Thomas Hutin, Head of Cybersecurity France et Guillaume Granier, Head of Strategic Communications France, expliquent pourquoi beaucoup se joue dès les premières heures et comment il convient d’organiser la capacité de riposte.
Une attaque de type Ransomware est une crise pour toute l’entreprise, pas seulement une crise IT
Un Ransomware, c’est un choc majeur pour l’entreprise. C’est toute l’organisation qui est atteinte, dans son fonctionnement le plus intime, dans sa capacité à servir ses clients et à remplir son rôle économique, et dans sa crédibilité auprès de ses différents publics. Au demeurant, le blocage de tout ou partie du système d’information de l’entreprise ne constitue qu’une des modalités du ransomware. L’attaque s’accompagne souvent d’un vol de données préalable, dont la menace de divulgation publique fera partie des moyens de pression des attaquants pour obtenir le paiement de la rançon, en mettant en cause ses procédures de sécurité ou en révélant certains aspects stratégiques confidentiels.
Une attaque de type Ransomware, c’est donc un affrontement entre une entreprise et un adversaire expérimenté, qui dispose de moyens importants et qui a eu le temps de préparer minutieusement son attaque, le tout avec une très forte somme d’argent en jeu. Dans ces conditions les attaquants utilisent tous les leviers à leur disposition, et en particulier celui de la déstabilisation psychologique. On a ainsi pu voir dans une affaire récente les malfaiteurs appeler directement par téléphone les conjoints des dirigeants pour ajouter de la pression.
Face à des équipes d’attaquants expertes et bien organisées, il est donc nécessaire de déployer rapidement au niveau de l’entreprise une équipe de spécialistes de haut niveau, capable de les mettre en échec, et en tout cas dans un premier temps de réduire le niveau de menace. L’enjeu va consister à reprendre l’initiative et à mobiliser dans la durée les ressources nécessaires.
Face au Ransomware, des priorités à mettre en œuvre sans délai
Face à un Ransomware, les premières heures de la gestion de crise sont décisives. Il faut en particulier :
- Agir très vite pour circonscrire l’attaque sur le plus petit périmètre possible.
- Mobiliser les personnes compétentes et en nombre.
- Identifier et isoler les parties du système d’information atteintes par l’attaque.
- Evaluer les conséquences, les dommages et les réactions en chaîne.
- Identifier les parties prenantes potentiellement atteintes.
- Définir l’opportunité et les modalités de communication auprès de ces parties prenantes de l’entreprise.
Le défi des premières heures est en partie lié à l’incertitude de la situation.
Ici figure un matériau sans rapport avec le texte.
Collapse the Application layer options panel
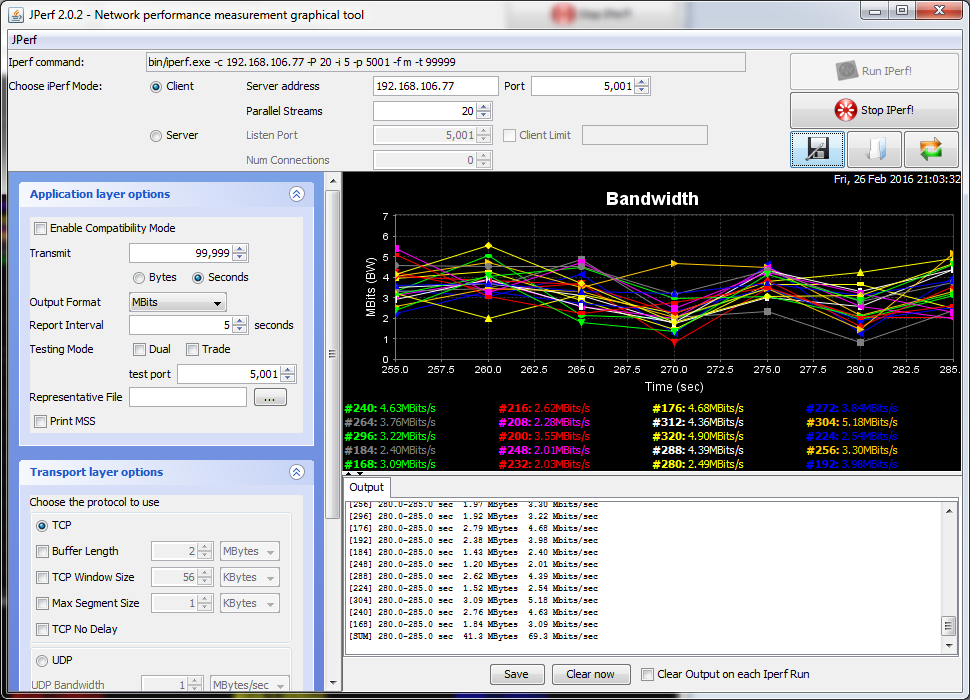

Il va falloir agir sans connaitre l’étendue des dommages, alors que les agresseurs bénéficient, quand l’attaque est révélée, d’un avantage d’initiative.
Dès la découverte de l’attaque, il importe de faire remonter l’alerte aux services spécialisés de police et aux autorités compétentes, en fonction de la situation et du profil de l’entreprise. Police ou gendarmerie seront contactés sachant que le dépôt de plainte va devenir obligatoire en France pour bénéficier d’indemnisations éventuelles de la part des assurances.
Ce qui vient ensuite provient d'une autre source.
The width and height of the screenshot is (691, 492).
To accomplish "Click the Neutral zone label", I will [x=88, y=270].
Dès le départ, il faut être conscient qu’une attaque de type Ransomware intègre une « scène de crime ». Il faut donc dès la mise en place de la cellule de crise penser à collecter les éléments de preuve et à préserver les indices, de manière à nourrir le volet judiciaire de l’affaire le cas échéant.
Un aspect très important de la capacité de riposte est son maintien dans le temps, le risque d’épuisement des équipes en charge étant réel. Il faut prévoir la relève d’acteurs mobilisés dans des séquences longues et stressantes, avec la mise en place d’une logistique et de ressources adaptées.
Mettre en place les protocoles de communication de crise
Ce qui caractérise le début d’un Ransomware, c’est que l’on ne sait pas exactement ce qui se passe. Il faut donc être capable de prendre les bonnes décisions, sans avoir toutes les informations. Cette incertitude initiale - sur la durée de l’infiltration préalable, la portée de l’attaque, les dégâts réels subis, les parties prenantes victimes, le fait que des données personnelles aient pu être altérées ou dérobées - est d’ailleurs une constante dans les situations de communication de crise.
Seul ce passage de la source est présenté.